Manco fosse un film di Christopher Nolan che si alimenta di paradossi temporali, 2K ha deciso di giocare d’anticipo, non rinunciando alla classica uscita di una delle sue saghe di punta fissata per settembre.
NBA 2K21, insomma, non ritarda e si presenta alla sua audience in una forma vagamente controversa, sicuramente influenzata dall’ormai prossimo debutto della next-gen in formato PlayStation 5 e Xbox Series X.
A scanso di equivoci, non parliamo di un pessimo simulatore cestistico, né di un netto passo indietro rispetto alle passate iterazioni. Si tratta, semplicemente, di un già visto ormai fin troppo simile a sé stesso, (malamente) condito da una feature legata al tiro che non mancherà di causare qualche fastidioso grattacapo di troppo, soprattutto a chi si limita ad una partita ogni tanto.
Nonostante una patch abbia già tentato di limitare i danni, oltre al rilascio con il giusto tempismo, questa volta dovrete anche preoccuparvi della mira, inclinando correttamente lo stick destro del pad, nuovamente chiamato a gestire tutta la fase legata alla conclusione a canestro. Se l’idea è certamente intrigante, ed avvicina ancor più idealmente il movimento dell’avatar a quello compiuto dalle dita dell’utente, all’atto pratico il tutto si risolve in un sistema tremendamente macchinoso, inutilmente frustrante, inserito in un contesto, estremamente simulativo, già di per sé non proprio adatto a tutti i palati.

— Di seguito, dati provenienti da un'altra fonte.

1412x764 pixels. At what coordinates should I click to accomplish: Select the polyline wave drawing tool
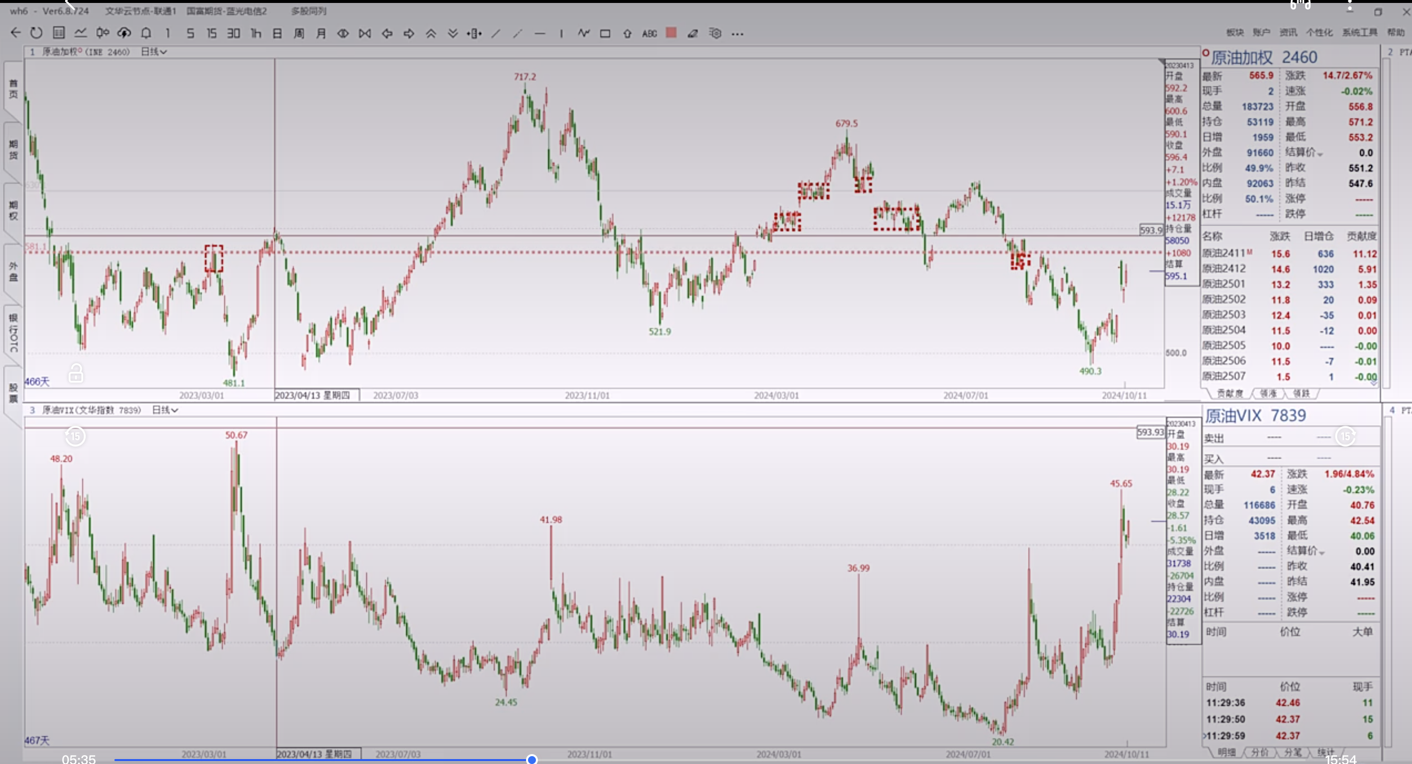[583, 33]
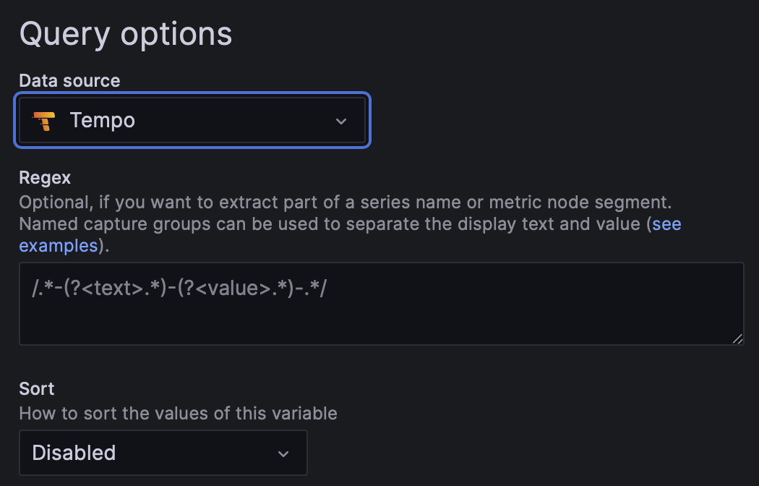Click the Tempo data source logo
The height and width of the screenshot is (486, 759).
45,120
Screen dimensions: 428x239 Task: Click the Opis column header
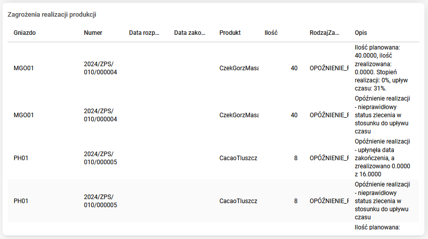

Sì, perché per il resto il gameplay riconferma quanto di buono visto negli ultimi anni dalla saga. Rispetto alla realtà, giocare di continui ribaltamenti di campo è più difficile, scelta di design che penalizza lievemente il gioco da tre punti, preponderante nei playbook della maggior parte delle franchigie NBA, ma si tratta di un vezzo che noteranno in pochi, videogiocatori tremendamente esperti, votati alla competizione, che lamenteranno quello che resta comunque un tenue allontanamento dalla realtà, oltre che una lieve limitazione alle strategie percorribili per bucare le difese avversarie.
Il Mio GM, l’online e le partite di esibizione, sono modalità che già da sole garantiscono potenzialmente centinaia di ore di intrattenimento
Gli sviluppatori in NBA 2K21, insomma, hanno preferito enfatizzare la fisicità degli atleti, a discapito della loro naturale agilità, rapidità, verticalità.
Come al solito, solo padroneggiando il complesso control scheme e masticando almeno le basi di schemi difensivi e offensivi si potrà sperare di portare a casa la vittoria, imperativo che certamente scoraggerà chi è alla ricerca di un’esperienza rilassata, ma che esalterà chi è alla ricerca di una sfida degna di questo nome.
Per quanto riguarda le modalità, non ci sono chissà quali novità da segnalare. La Mia Carriera, come ormai da tradizione, introdurrà il giocatore creato tramite apposito editor alla sua carriera NBA con un breve arco narrativo che dal college, lo accompagnerà sino all’anno da sophomore nella lega dei grandi. Dopo diverse iterazioni, e tentativi anche con registi di un certo spessore (parliamo di Spike Lee nello specifico), è innegabile che questa feature abbia ormai perso qualsiasi mordente. Prendere decisioni che possano influenzare il futuro del proprio atleta ha il suo fascino, ma la qualità della sceneggiatura è scadente, ancorata a fin troppi cliché e situazioni già viste.
Il Mio GM, l’online e le partite di esibizione, dal canto loro, proseguono su binari ormai arcinoti. Sono modalità che già da sole garantiscono potenzialmente centinaia di ore di intrattenimento, ricche di opzioni di personalizzazione, utili a creare la competizione ed il livello di sfida desiderato. Che si preferisca controllare ogni aspetto della propria franchigia o dedicarsi quasi esclusivamente alle prestazioni in campo, da questo punto di vista siamo di fronte ad una simulazione totale, curatissima in ogni aspetto, difficilmente migliorabile, come testimonia del resto il sostanziale immobilismo tra un’iterazione e l’altra delle opzioni disponibili.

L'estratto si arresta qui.